1. Bobcat Company, U.S.-based manufacturer of industrial equipment, just purchased a Korean company that produces plastic...

1. Bobcat Company, U.S.-based manufacturer of industrial equipment, just purchased a Korean company that produces plastic nuts and bolts for heavy equipment. The purchase price was Won7,500 million. Won1,000 million has already been paid, and the remaining Won6,500 million is due in six months. The current spot rate is Won950/$, and the 6-month forward rate is Won975/$. The six-month Korean won interest rate is 8% per annum, the six-month US dollar rate is 6% per annum. Bobcat can invest at these interest rates, or borrow at 2% per annum above those rates. A six-month call option on won with a 1,000/$ strike rate has a 2.0% premium, while the six-month put option at the same strike rate has a 1.4% premium.

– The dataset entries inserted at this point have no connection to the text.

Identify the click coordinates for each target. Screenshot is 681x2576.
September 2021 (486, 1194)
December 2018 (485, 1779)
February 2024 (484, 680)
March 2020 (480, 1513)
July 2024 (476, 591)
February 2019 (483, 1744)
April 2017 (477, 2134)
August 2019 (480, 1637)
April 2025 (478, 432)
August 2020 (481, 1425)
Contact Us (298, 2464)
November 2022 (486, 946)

Bobcat can invest at the rates given above, or borrow at 2% per annum above those rates. Bobcat's weighted average cost of capital is 12%. Compare alternate ways that Bobcat might deal with its foreign exchange exposure. What do you recommend and why?

Assumptions Values
Purchase price of Korean manufacturer, in Korean won 7,500,000,000
Less initial payment, in Korean won    (1,000,000,000)
Net settlement needed, in Korean won, in six months 6,500,000,000
Current spot rate (Won/$) 950
Six month forward rate (Won/$) 975
Bobcat's cost of capital (WACC) 12.00%
Options on Korean won: Call Option Put Option
     Strike price, won 1,000.00 1,000.00
     Option premium (percent) 2.000% 1.400%
United States Korea
Six-month investment (not borrowing) interest rate (per annum) 6.000% 8.000%
Borrowing premium of 2.000% 2.000% 2.000%
Six-month borrowing rate (per annum) 8.000% 10.000%


a. Refer to Instruction 10.1. If Bobcat decides to perform a money market (balance sheet) hedge, how many US dollars will in need at settlement in 6-months?

A. $6,587,947.

B.Won6,973,684.

C.Won6,578,947.

D.$6,973,684

b. Refer to Instruction 10.1. Bobcat chooses to hedge its transaction exposure in the forward market at the available forward rate. The required amount in dollars to pay off the transaction in 6 months will be:

A. $7,692,308.

B.$6,666,667.

C.$7,894,737.

D.$6,842,105.

2.

Brent Bush, CFO of a medical device manufacturer, BioTron Medical, Inc., was approached by a Japanese customer, Numata, with a proposal to pay cash (in yen) for its typical orders of ¥15,000,000 every other month if it were given a 2.0% discount. Numata's current terms are 30 days with no discounts. Using the following quotes and estimated cost of capital for Numata, Bush will compare the proposal with covering yen payments with forward contracts.
Spot rate, ¥/$ ¥111.40/$
30-day forward rate, ¥/$ ¥115.00/$
90-day forward rate, ¥/$ ¥116.40/$
180-day forward rate, ¥/$ ¥117.20/$
Numata's WACC 10.000%
BioTron Medical's WACC 12.000%

How much (in present value terms) will BioTron receive in US$s if Numata is given NO discount and exchange rate risk is managed using the 30-day forward contract? (Hint: Only consider one payment of Yen15,000,000.)

A.Yen130,435.

B.$129,143.

C.$130,435

D.Yen129,143.

Homework Answers

Answer #1

1 a)

With money market hedge, Bobcat borrows $ today for 6 months and converts them to Won today, and invests for 6 months in Won in such a way that Won 6500 million is available after 6 months

Amount in Won to be deposited today = Won 6500 million/ (1+0.08*6/12) = Won 6250 million

Amount of $ to be borrowed today = Won 6250 million/ ( Won 950/$) =$6.578947 million

Maturity amount of $ borrowing (at WACC) to be paid after 6 months

=6.578947 million * (1+0.12*6/12) =$6.973684 million or $6,973,684 (option D)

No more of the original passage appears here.